607 影忍者
それを見ていたジュウエモンは話の成り行きから一つの回答を導き出した。
「もしや五人組か?」
すると今度はユメノの野鼠がチーッ、チーッ! と元気よく鳴いた。
ザンシロウはそれを聞くとハッとした顔で野鼠を見た。
「成程、五人組のような組織があるかと聞いておるか。ならば、我らの村にもそれに似た仕組みはありますぞ。」
タイチロウはその考えに大きく頷き賛同した。
「そうか、うん、組長であれば皆信頼できる者ばかり。先ずはあいつらに伝えれば良いということか! 人質の件に心奪われそこまで気が回らんかった!」
サンガ村の制度は棟梁の下に年寄が四名、その下にすべての五軒組を纏める組頭がいた。
この組頭というのは五軒組のリーダーである組長らの統括者という立場であり、先日まで山坂ザンシロウが担っていた。

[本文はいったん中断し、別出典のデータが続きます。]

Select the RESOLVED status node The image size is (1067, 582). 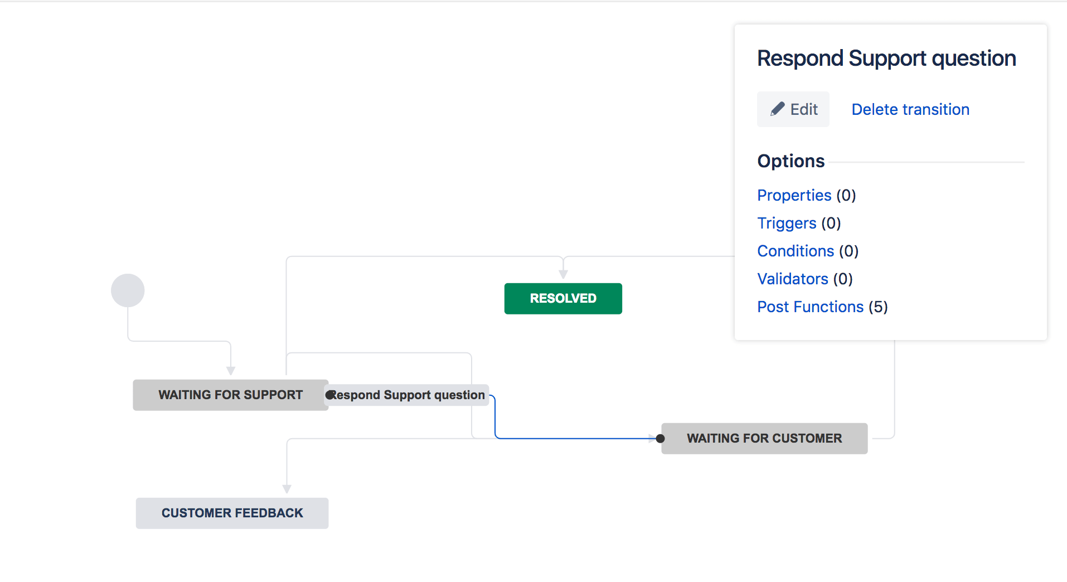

但し、現在はトアクの命令によってこの制度は廃止されていた。
村人はゴギャク一派の触れ回る指示のみに従うよう強制されていた。
因みに、通常の村であれば五人組の統括者を名主・庄屋などと呼び、五軒組のリーダーを組頭と呼ぶ場合が多かった。
また、五人組や五軒組と言えば普通(年貢の関係で)本百姓が対象となるわけだが、サンガ村の五軒組はそれとは別に全村民を掌握、管理する為のものであった。
これはサンガ村独特の体制であり、忍びの里であるが故のシステムであった。
統括者を組頭としたのは単なる組長の取りまとめ役ではなくすべての村民に目を配るべきとの意味が込められていたからだ。
ジュウエモンはここで言う年寄の一人であり、ザンシロウは組頭であった。
ただし今は二人とも役職を解かれており、ジュウエモンはただの伏せがちな老人、ザンシロウは一農民という立場だった。
赤坂タイチロウ、ジロウ、サブロウの三兄弟もそれぞれが組長であった。
また、長男のタイチロウについてはザンシロウの後に組頭を継ぐ予定であった。
だが、その役職も今や任を解かれており、既に彼らは皆を統括する力を剥奪されていた。
さて、こんな状況にあっても元組長らは話を聞いてくれるだろうか?
いや、それ以前に裏切らずにいてくれているだろうか?
いくら義理堅い人間だとは言え家族や近親者を人質に取られ脅されればどうか。
変に反抗したところで報復として良い見せしめにされるのが落ち、なのであればゴギャク一派に迎合する者が出ていてもおかしくはない。
何せゴギャクは血も涙もない残虐な男なのだ。
それはゴギャクが村を出る前から嫌と言うほど分かっていたことだ。
いや、今はその頃を遥かに凌ぐ程の悪逆ぶりであった。
更には何処ぞの者か、知識や力を持つ多くの仲間たちが周りを固めていた。
ならば一派の命令通り動くのが得策と考える者も多いことだろう。
そのような状況にある者たちを果たして説得しうるのだろうか?
五人は道中そのような話をしながらサンガ村へと向かった。
月影の棟梁が渡してくれた大量の酒瓶が五人の肩に重く伸し掛かった。
彼らが試案を深めながら曲道に差し掛かったその時、前方にある岩陰でジャリッという音がした。
五人は思わず立ち止まった。
奴らに勘付かれたか?
するとそこから一人の男がゆっくりと姿を現した。
五人は目を凝らして彼の姿を確認した。
ザンシロウは彼の姿を見て「おお!」と小さく叫んだ。
「お前は確かコクリュウんところの……!」
このコクリュウとは次期年寄候補の一人だ。
元々、サンガ村棟梁の側近たる年寄は四人体制であった。
ここにいる一ノ坂ジュウエモンとその殺害された兄トウエモンの他に裏切者の狂坂トアク、それと大坂ゲンゾウという者が担っていた。
だが、トアクは捕縛されて牢に入れられており、そこは空席のままであった。
また、大坂ゲンゾウは三年ほど前に他界しており、今は彼の息子である大坂コクリュウがその任を引き継いでいたのだ。
このコクリュウは他の側近らと共に現在洞窟内の牢に入れられていた。
そして、今現れたこの男はそのコクリュウの息子、名をサスケと言った。
彼と面識のなかった赤坂の三兄弟は身構えたままであった。
ジュウエモンは三人に向かって微笑んだ。